— Task details —
Before writing anything, find the line that contains "You are a computer-use", then retype the entries below exactly from their first line through that one, without pictures.

:: Records supplied

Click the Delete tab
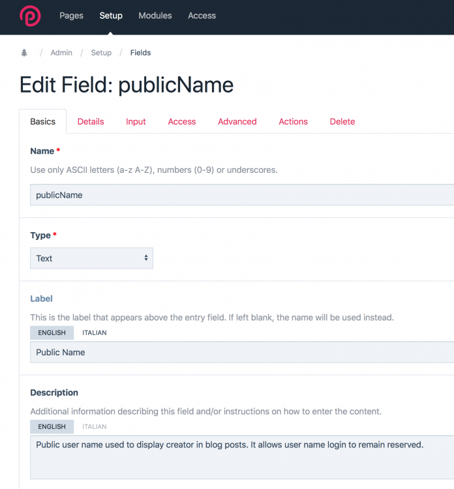Viewport: 454px width, 489px height. (x=342, y=121)
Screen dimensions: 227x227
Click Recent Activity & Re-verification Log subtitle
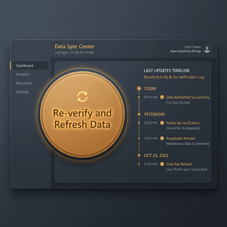click(x=174, y=77)
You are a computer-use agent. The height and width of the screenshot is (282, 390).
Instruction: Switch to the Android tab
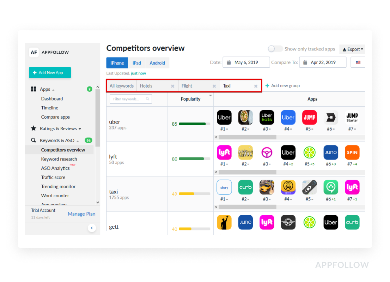(x=157, y=63)
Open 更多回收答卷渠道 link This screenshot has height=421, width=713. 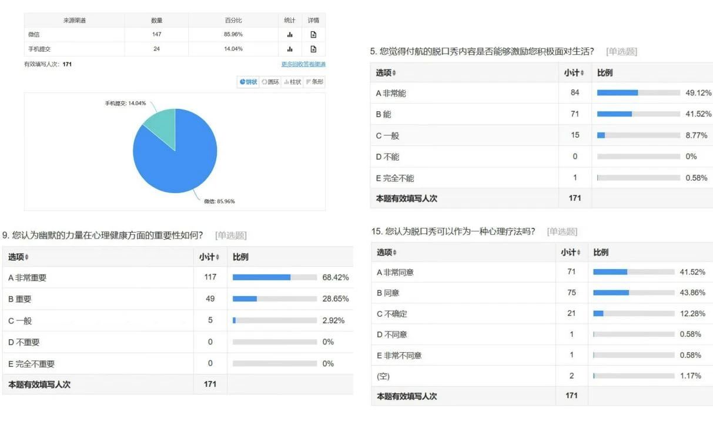coord(303,64)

::::

— Exercise output —
Click the Delete tab
Viewport: 454px width, 489px height. (x=342, y=121)
Screen dimensions: 227x227
Click Recent Activity & Re-verification Log subtitle
click(x=174, y=77)
You are a computer-use agent. The height and width of the screenshot is (282, 390).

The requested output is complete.